FAITHFUL. Chazz Palminteri and Cher star in this comedy about a hit man having a job-related mid-life crisis. Cher plays a housewife with a Rolls Royce and a fancy house--she has everything except the love of her husband (Ryan O'Neal), who has apparently sent a hit man to whack her on their twentieth anniversary so he can run off with his secretary. His plan get complicated though when the wife and the hit man strike up a friendship. The screenplay, based on a play by Palminteri, doesn't have quite enough twists to carry the story off, and events never turn as complex as it seems they should. But Palminteri and Cher have a nice chemistry between them and the movie has a decent number of satisfying moments. I just wish the actors didn't keep saying the word "faithful" over and over, with an unsettling emphasis.
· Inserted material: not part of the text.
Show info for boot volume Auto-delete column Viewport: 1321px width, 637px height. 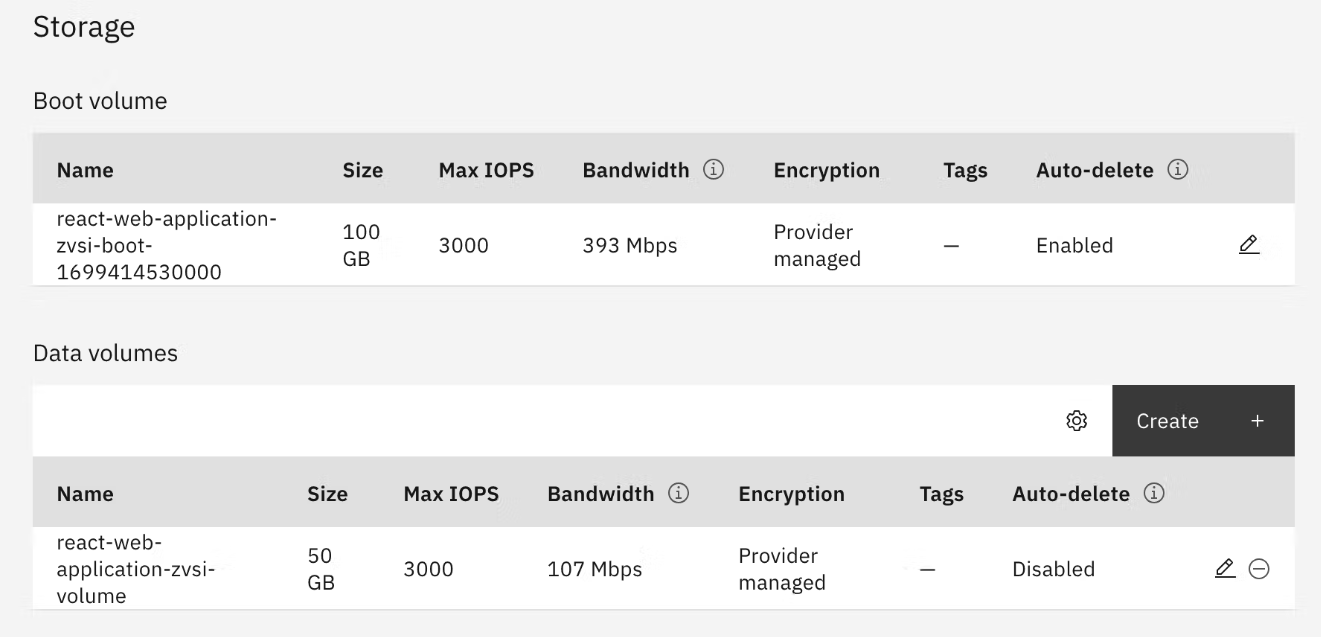[x=1177, y=170]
A Family Thing. It goes like this: A white man discovers he's actually the son of a black woman and that he has a brother (black) in the big city. He goes to the city to meet his brother. Against insurmountable odds (you know, race) they strike up a warm relationship. Because we're all just people inside! As dumb, implausible and potentially offensive as this plot sounds, it ends up being a kind of charming little tale of friendship between the two brothers, due mostly to the skill and warmth of Robert Duvall and James Earl Jones. I'm convinced Duvall is one of our most talented living film actors--early in this movie, before the plot chugs into absurdity, he's just amazing. It's a little exhausting though, the way Hollywood movies have reduced the questions of class and race in America to a simple plot device. Oh well, what did we expect?

Fargo. A wonderfully deadpan thriller/comedy about a couple of mediocre psycho killers being chased by a mediocre cop. Frances McDormand is terrific as Marge Gunderson, a patient, pregnant chief of police plodding along after Jerry Lundergaard (William H. Macy), a financially insolvent car dealer who has his wife kidnapped so that he can scam the ransom money for himself. Of course, the plan goes awry, and half the fun of this movie is watching the perky, have-a-nice-day citizens of the northern Midwest getting caught in the cogs of gruesome crime. Only the Coen brothers could pull off such a effortless blend of humor and gore.
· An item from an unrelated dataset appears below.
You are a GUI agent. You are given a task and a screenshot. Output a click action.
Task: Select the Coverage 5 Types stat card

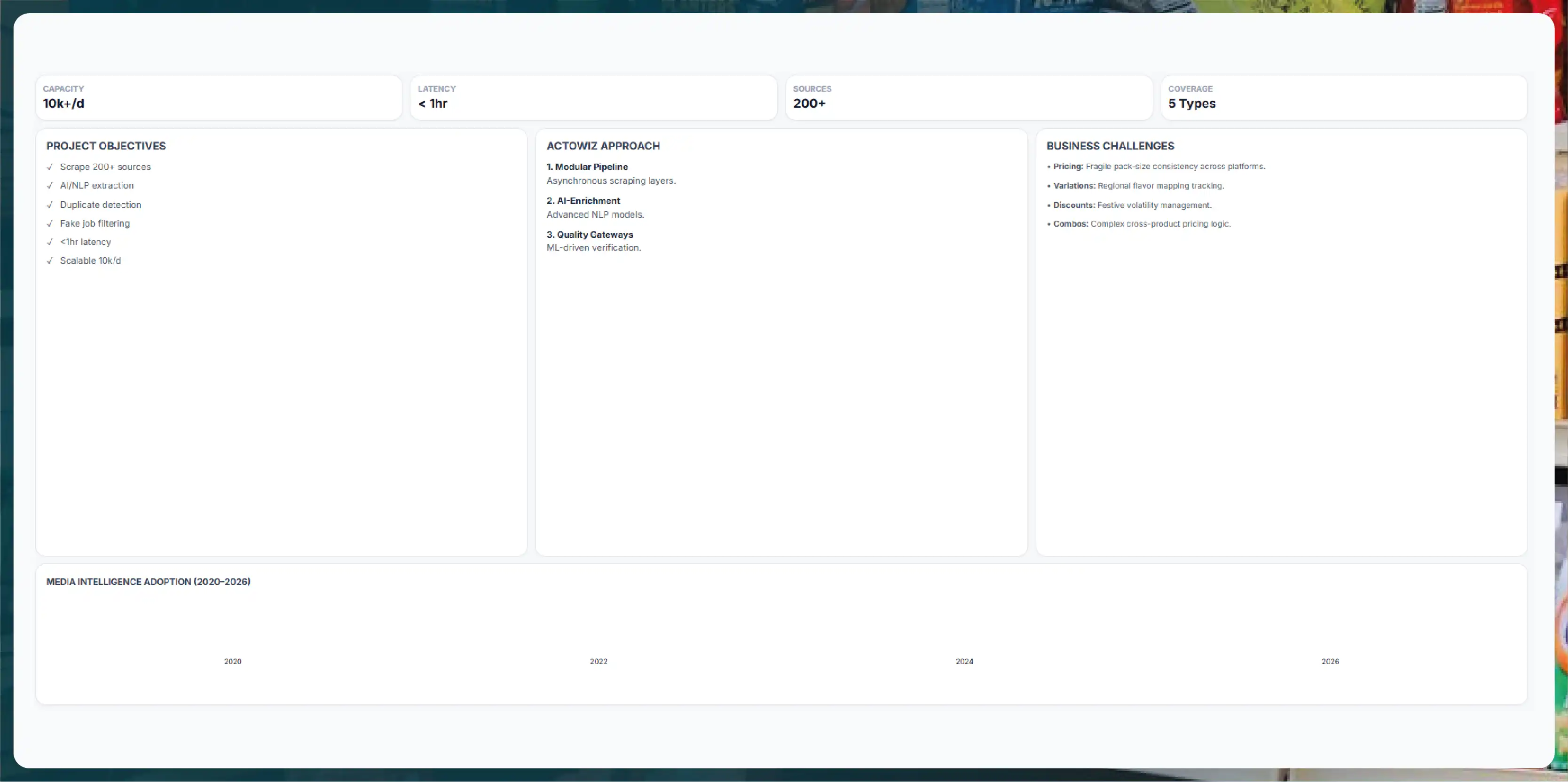1344,97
Flirting With Disaster. David O. Russell, director of Spanking the Monkey, continues his investigation of the zany problem of instability in one's parents in Flirting With Disaster, the story of an adopted guy (Ben Stiller) who goes to look for his birth parents. He takes along his wife (Patricia Arquette) and a sexy adoption counselor (Tea Leone), who keeps matching him up with the wrong set of parents. This movie is funny but ultimately quite predictable, with a theme borrowed from the Wizard of Oz and a final ascension of family values. Comedy/insight/entertainment-wise, it's about at the level of Seinfeld, only longer. Check out the wickedly funny performance by Mary Tyler Moore.
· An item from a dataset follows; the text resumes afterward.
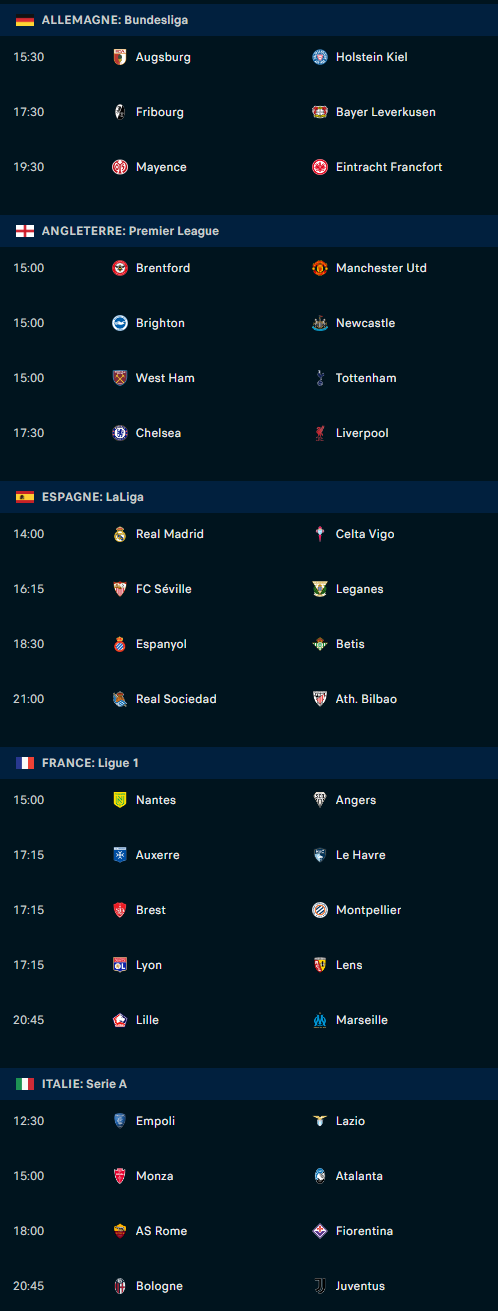Click the German flag icon
The width and height of the screenshot is (498, 1311).
[25, 20]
James And The Giant Peach. Roald Dahl's children's classic comes to life in this movie through the Disney magic of stop-motion animation. The overgrown bugs are cute, young James is darling and the animation is absolutely charming; still, if you're over 12, plan to be a little bored, especially during the singing part. Those to the left of the political spectrum may enjoy the secret embedded Marxist mythology being espoused here--James and the bugs seize the fruits of their labor (the peach!) from the evil, property owning aunts and take it across the ocean to share with the masses. Apparently Disney has been brainwashing our young for years, perhaps creating the Cold War through the seemingly "cute" shenanigans of little dancing bugs and mice. Probably with the cooperation of the phone company.

Primal Fear. Richard Gere is a lawyer in this courtroom drama about an arrogant attorney who questions his own methods after he begins representing a sweet, stuttering altar boy accused of murdering a bishop who has sexually molested him. Gere is just dandy in the role, alternately repugnant and charismatic, and best of all, the years have not robbed him of his hunkiness. The plot twists with predictable regularity but manages not to grievously insult the intelligence of the audience. All the material here has been covered by TV cops and lawyers shows, probably a little better, but at least no one in the theater is going to stop everything to try to sell you Pepsid AC.